KPMG Nunwood’s annual list of the top 100 brands for customer experience threw up some familiar faces. At the top was Lush, which went from third to first, while First Direct and John Lewis rounded out the top three.
One of the key outcomes from the survey was that brands with a higher ranking understood their customers better and were able to offer more tailored experiences aligned with their marketing promise.
At John Lewis customer experience is now an even more important part of its marketing after it explicitly included it in marketing boss Craig Inglis’ job. Last week his role was expanded to cover end-to-end customer experience, as well as marketing and insights, and his title changed to customer director.
John Lewis Partnership chairman Charlie Mayfield told Marketing Week at the time: “The root cause of Craig’s change is the continue move to omnichannel within the business and ensuring John Lewis is organised to deliver against the changing ways the customer is choosing to shop.
“Our shopper is thinking about the business as an end-to-end experience, irrespective of the part of the business they interact with.”
Sir Charlie Mayfield, chairman, John Lewis Partnership
The changes to Craig’s role will ensure he is critiquing every aspect of our customer experience to the board.”

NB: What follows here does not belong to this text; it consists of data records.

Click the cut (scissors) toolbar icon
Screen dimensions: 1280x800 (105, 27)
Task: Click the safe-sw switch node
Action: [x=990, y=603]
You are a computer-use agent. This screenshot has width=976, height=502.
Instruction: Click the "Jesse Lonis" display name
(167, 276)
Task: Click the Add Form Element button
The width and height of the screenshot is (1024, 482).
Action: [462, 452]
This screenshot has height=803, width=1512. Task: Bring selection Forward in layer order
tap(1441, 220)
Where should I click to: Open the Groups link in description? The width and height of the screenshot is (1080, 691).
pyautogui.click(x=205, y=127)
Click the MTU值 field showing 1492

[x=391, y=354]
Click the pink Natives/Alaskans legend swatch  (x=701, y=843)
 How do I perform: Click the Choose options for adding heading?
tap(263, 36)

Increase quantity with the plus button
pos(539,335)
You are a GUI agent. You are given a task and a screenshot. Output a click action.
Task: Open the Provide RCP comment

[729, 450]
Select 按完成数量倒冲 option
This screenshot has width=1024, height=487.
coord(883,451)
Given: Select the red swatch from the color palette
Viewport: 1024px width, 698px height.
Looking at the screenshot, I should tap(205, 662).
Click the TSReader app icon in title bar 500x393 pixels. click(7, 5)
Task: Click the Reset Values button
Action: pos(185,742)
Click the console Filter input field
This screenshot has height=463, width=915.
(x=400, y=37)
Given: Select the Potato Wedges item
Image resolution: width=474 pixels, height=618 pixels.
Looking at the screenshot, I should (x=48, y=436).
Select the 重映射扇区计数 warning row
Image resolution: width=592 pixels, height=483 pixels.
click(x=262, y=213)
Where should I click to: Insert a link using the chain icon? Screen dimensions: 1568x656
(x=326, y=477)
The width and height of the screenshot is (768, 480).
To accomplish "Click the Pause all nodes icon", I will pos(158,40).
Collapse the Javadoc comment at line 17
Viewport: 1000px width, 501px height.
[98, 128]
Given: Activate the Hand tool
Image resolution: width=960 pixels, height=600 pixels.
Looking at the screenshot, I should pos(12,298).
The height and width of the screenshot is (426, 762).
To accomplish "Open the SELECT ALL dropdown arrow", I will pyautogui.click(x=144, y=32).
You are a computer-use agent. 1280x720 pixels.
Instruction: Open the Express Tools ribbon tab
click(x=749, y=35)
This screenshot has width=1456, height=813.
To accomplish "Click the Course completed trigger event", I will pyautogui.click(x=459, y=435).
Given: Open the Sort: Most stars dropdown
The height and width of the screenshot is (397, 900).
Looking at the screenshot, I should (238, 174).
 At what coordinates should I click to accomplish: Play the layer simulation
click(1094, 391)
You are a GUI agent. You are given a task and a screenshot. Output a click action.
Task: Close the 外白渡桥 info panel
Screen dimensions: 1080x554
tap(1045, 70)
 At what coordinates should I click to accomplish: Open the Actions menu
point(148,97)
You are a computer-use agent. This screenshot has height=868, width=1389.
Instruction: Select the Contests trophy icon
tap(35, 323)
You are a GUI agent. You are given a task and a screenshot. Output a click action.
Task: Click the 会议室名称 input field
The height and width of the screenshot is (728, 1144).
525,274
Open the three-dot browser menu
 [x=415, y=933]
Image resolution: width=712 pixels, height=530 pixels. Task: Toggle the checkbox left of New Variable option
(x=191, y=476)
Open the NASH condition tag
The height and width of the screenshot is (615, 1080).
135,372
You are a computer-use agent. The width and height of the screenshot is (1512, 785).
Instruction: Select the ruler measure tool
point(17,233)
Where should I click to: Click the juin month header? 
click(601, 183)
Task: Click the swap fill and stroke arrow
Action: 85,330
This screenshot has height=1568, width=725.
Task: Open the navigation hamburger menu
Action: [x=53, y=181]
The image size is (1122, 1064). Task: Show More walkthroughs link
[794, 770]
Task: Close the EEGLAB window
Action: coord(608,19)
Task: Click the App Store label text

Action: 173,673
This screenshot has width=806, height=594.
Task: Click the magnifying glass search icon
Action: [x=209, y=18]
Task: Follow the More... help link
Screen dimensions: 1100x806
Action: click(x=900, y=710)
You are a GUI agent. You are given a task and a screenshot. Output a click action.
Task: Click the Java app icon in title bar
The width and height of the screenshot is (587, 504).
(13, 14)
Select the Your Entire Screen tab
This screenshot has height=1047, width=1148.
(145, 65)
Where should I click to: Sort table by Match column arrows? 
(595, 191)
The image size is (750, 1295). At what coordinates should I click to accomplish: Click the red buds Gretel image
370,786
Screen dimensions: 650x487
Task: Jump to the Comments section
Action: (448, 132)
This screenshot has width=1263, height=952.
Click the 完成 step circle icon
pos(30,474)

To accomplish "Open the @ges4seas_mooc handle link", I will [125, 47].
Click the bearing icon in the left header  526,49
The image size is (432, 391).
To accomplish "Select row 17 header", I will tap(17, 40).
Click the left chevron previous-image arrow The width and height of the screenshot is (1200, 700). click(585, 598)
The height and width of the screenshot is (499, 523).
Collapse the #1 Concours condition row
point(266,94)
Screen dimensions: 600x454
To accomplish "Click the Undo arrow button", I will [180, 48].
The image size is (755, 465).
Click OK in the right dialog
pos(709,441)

John Lewis is not the only brand to have its marketing focused on customers. British Airways has just appointed Avis’ Troy Warfield as director of customer experience while both Asda and Tesco have scrapped the CMO role in favour of a chief customer officer.
Engaging with connected consumers
That customer experience is increasingly coming under marketers’ remit is a sign of the increasingly connected lives of consumers. They are constantly online and expect brands to be too.
Richard Robinson, managing partner at Oystercatchers, says: “Today’s customer lives an ultra-connected life. As a result customer experience has fast-become the vanguard of marketing, stepping up to go way beyond the 40 hours a week the average brand manager is working and stretching to the full 168 hours a week that the customer is living,” he explains.
Brands need to adapt to this change in consumer behaviours, breaking down silos that previously separated out store and online sales, mobile and loyalty.
What BA and John Lewis have done is recognise that marketing has the best understanding of the customer and is therefore best placed to work across customer experience roles.
“The ability today to engage with a customer through their true end-to-end journey from initial engagement to the sale and then ongoing customer engagement requires a wholesale shift in the way in which a business deals with the customer experience.
“That is why we are seeing experience marketers seamlessly shifting into these customer experience roles,” explains Scott McLean, chief operating officer at marketing consultancy The Intelligent Marketing Institute.
The changing nature of marketing
What the changes signify is the wider skillset required by the modern CMO and the move beyond a focus on creativity to more of a commercial role.
“When you look at the end-to-end customer experience, we are talking about the shift towards customer-centricity, the breaking down of customer communication silos and the need to identify and measure commercial returns from customer engagement. This commercial marketing capability is going to be vital to modern marketers moving forward,” says McLean.
Brands’ relationship with agencies will also need to change. At the moment the big creative agencies still govern much of what marketing does but in the future design agencies and shopper marketing agencies, for example, could become more important.
“Marketers have for so long been focused on communications work they lost sight of the mismatch between the real customer experience and those shiny promises embodied by advertising.”
James Poletti, head of digital strategy, RPM
“This is a big challenge for both client side marketers and agencies as we look to define coherent experiences of our brands across the channels where empowered consumers now take control of their relationship with our products and services.”